[Opening Data records section]
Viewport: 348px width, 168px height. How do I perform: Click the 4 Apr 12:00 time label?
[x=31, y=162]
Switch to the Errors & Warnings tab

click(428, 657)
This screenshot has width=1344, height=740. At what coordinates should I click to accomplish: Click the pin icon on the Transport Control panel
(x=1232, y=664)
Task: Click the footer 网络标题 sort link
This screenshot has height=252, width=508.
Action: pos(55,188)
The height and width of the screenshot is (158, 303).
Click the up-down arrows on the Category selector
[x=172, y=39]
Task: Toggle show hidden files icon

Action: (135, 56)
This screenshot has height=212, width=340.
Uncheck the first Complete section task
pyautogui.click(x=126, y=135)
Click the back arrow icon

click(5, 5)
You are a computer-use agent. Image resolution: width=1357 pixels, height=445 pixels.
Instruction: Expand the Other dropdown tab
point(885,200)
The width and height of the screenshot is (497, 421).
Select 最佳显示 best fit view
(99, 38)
[Closing Data records section]
[Opening Data records section]
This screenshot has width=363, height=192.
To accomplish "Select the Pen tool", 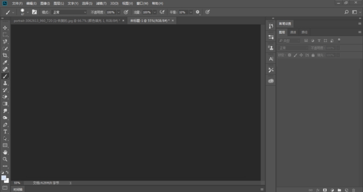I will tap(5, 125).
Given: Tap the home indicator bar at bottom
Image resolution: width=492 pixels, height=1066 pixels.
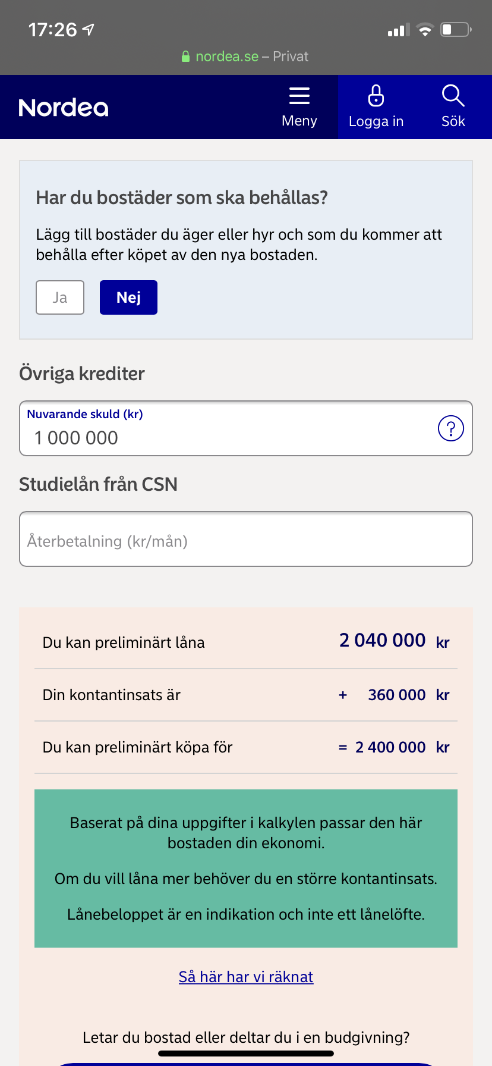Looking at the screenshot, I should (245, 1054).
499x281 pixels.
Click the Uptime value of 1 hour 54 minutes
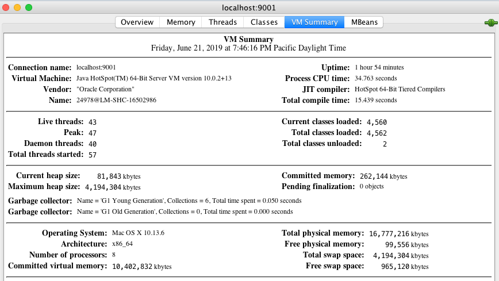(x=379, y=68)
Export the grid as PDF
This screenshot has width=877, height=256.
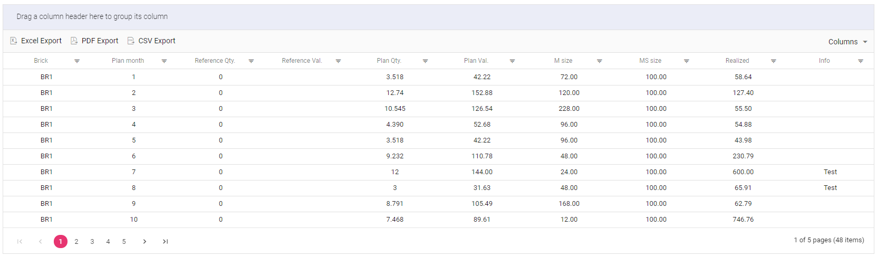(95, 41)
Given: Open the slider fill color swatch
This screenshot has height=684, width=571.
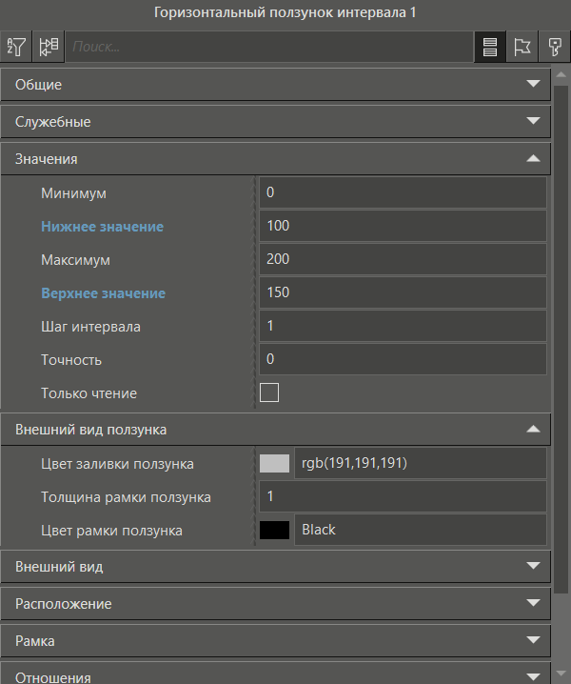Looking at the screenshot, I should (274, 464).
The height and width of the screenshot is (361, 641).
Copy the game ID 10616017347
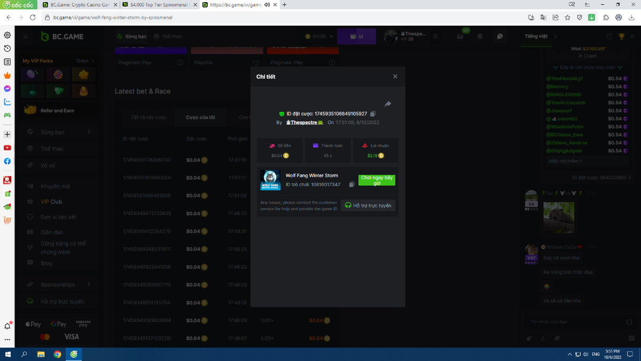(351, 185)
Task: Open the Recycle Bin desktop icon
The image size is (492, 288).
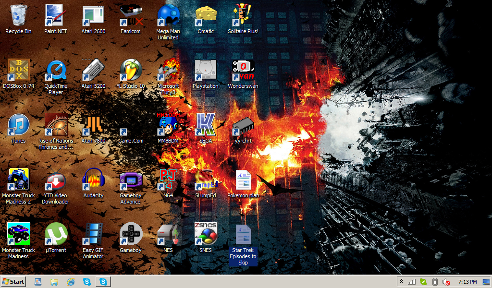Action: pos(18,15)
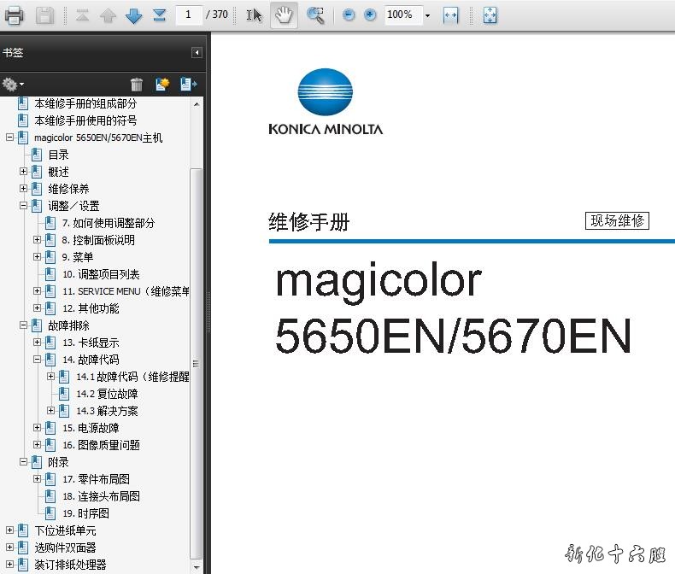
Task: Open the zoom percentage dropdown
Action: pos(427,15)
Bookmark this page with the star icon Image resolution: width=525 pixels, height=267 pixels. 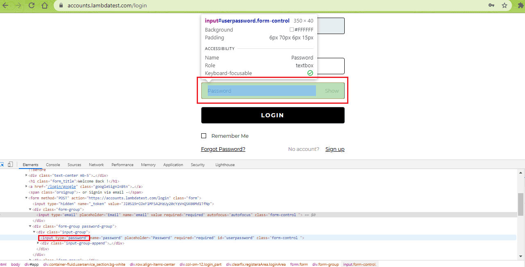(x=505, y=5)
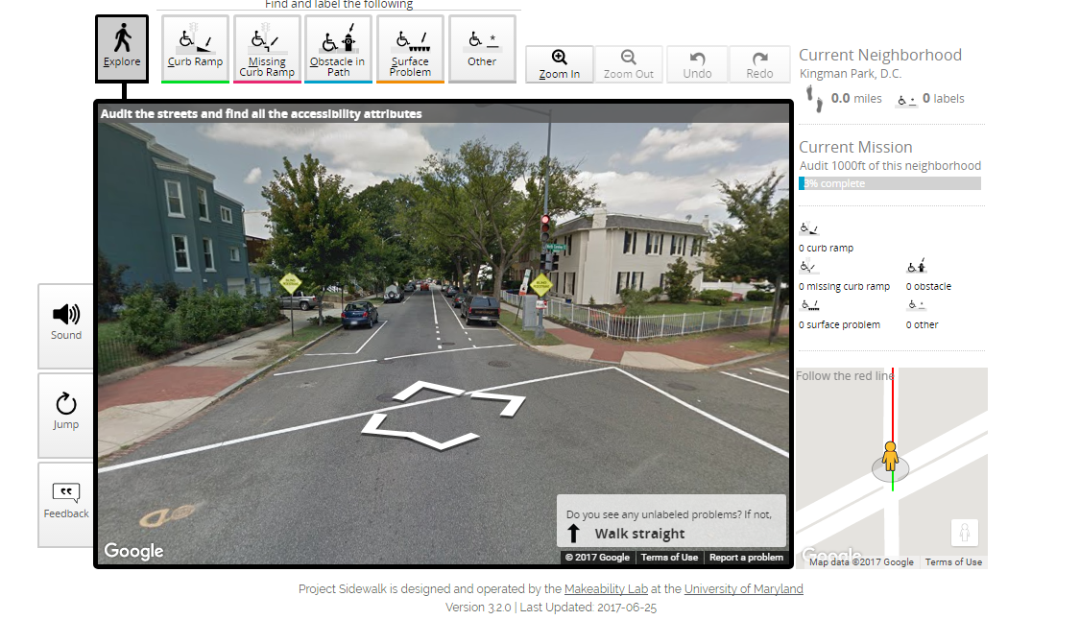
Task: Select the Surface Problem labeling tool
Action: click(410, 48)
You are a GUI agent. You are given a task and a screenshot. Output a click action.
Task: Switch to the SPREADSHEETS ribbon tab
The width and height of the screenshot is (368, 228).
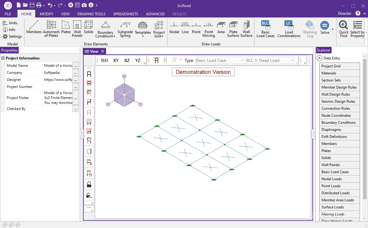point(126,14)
[Closing Data records section]
Identify every line above with the string "agent" in it. Copy those lines.

» Result of the exercise
You are a computer-use agent. Image resolution: width=1357 pixels, height=445 pixels.
You are a GUI agent. You are given a task and a screenshot. Output a click action.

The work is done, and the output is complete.